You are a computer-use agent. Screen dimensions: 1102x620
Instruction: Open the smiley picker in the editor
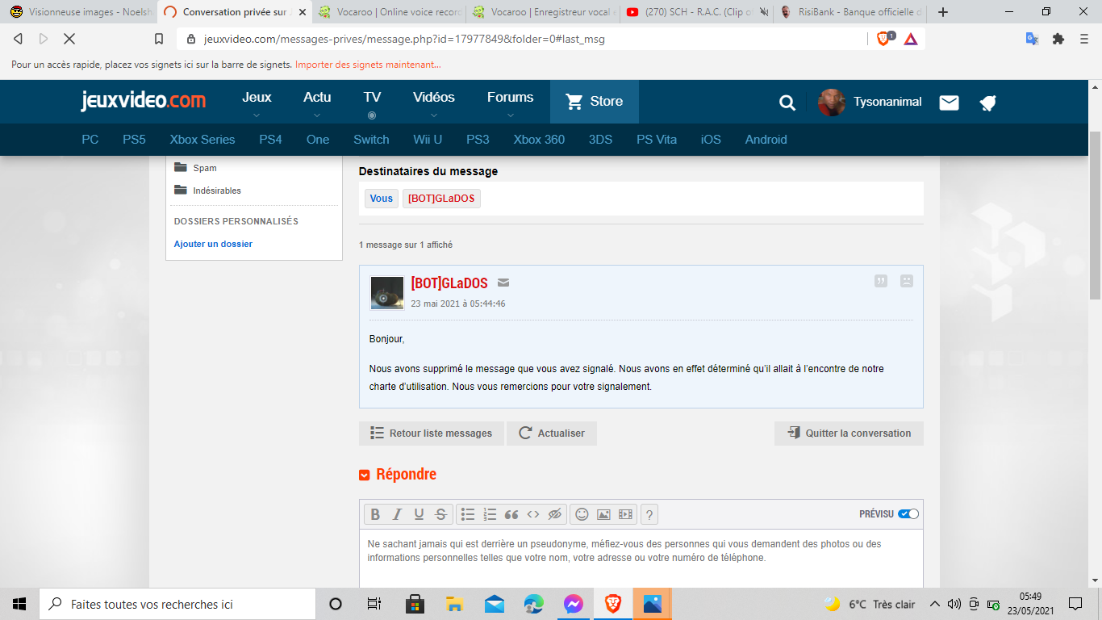pyautogui.click(x=582, y=514)
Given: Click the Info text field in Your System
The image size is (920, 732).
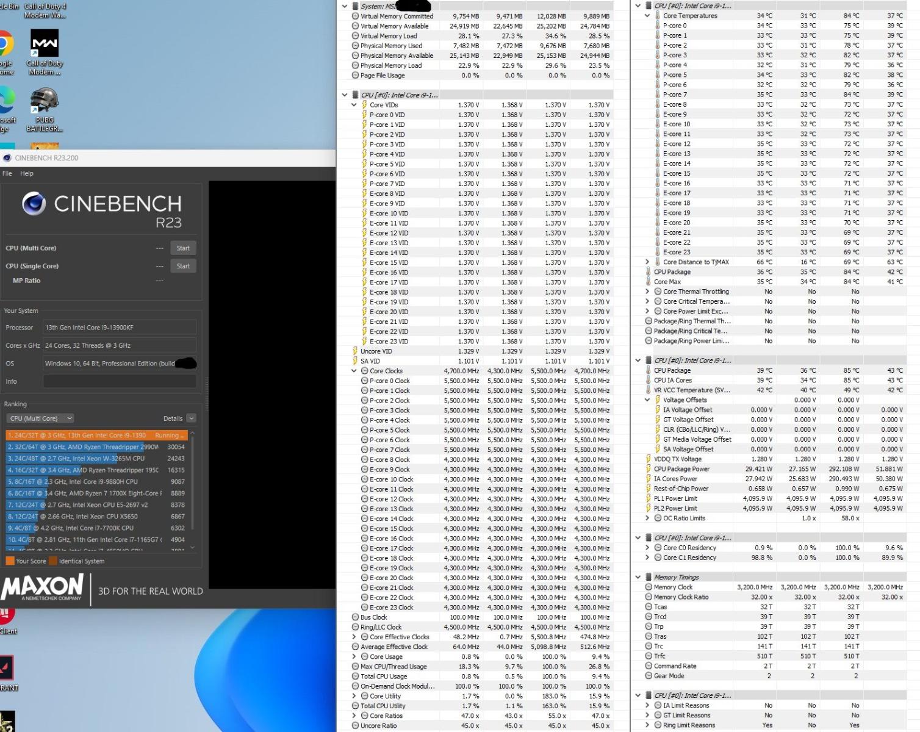Looking at the screenshot, I should point(120,381).
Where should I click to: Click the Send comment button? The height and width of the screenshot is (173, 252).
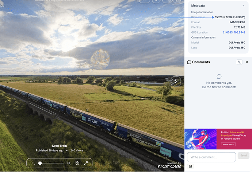coord(243,156)
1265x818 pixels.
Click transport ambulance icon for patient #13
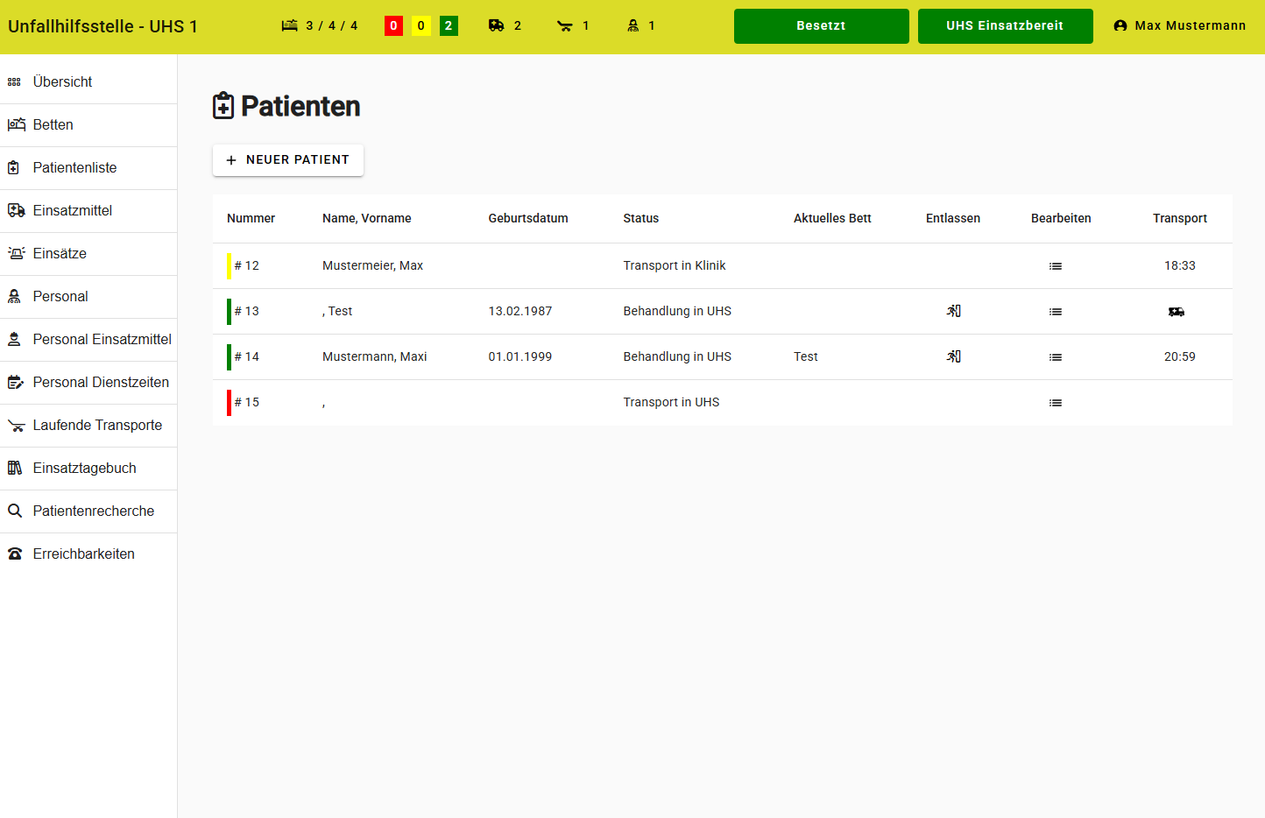(x=1176, y=312)

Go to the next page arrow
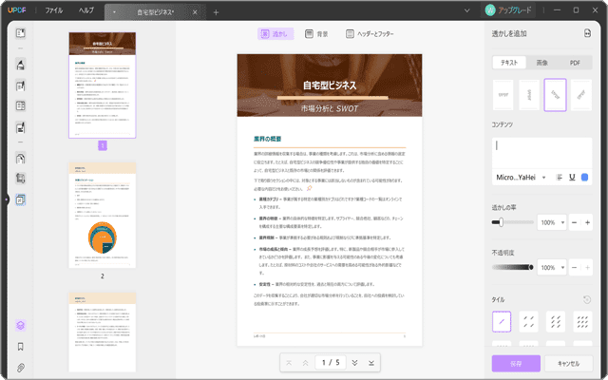354,363
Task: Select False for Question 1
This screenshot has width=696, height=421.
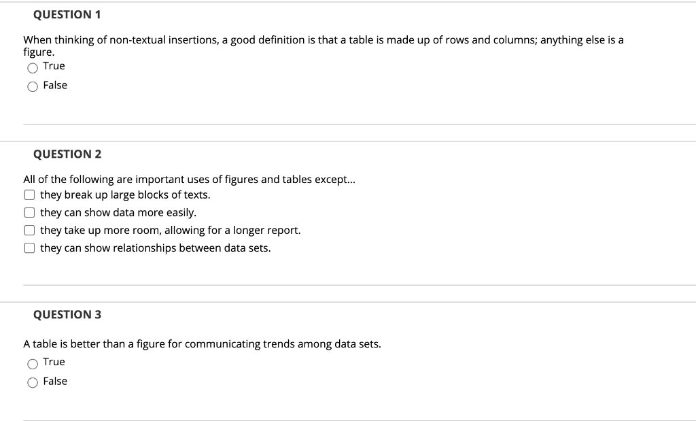Action: click(33, 86)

______________________________

_AIM_: Copy out every item above word for word, but leave the pictures out of your answer.

_RESPONSE_:
You are a computer-use agent. Screen dimensions: 1102x620
Instruction: Open the smiley picker in the editor
pyautogui.click(x=582, y=514)
Given: Click the Info text field in Your System
The image size is (920, 732).
Looking at the screenshot, I should point(120,381).
Where should I click to: Click the Send comment button? The height and width of the screenshot is (173, 252).
coord(243,156)
1265x818 pixels.
Click transport ambulance icon for patient #13
(x=1176, y=312)

Go to the next page arrow
354,363
Task: Select False for Question 1
This screenshot has width=696, height=421.
Action: click(33, 86)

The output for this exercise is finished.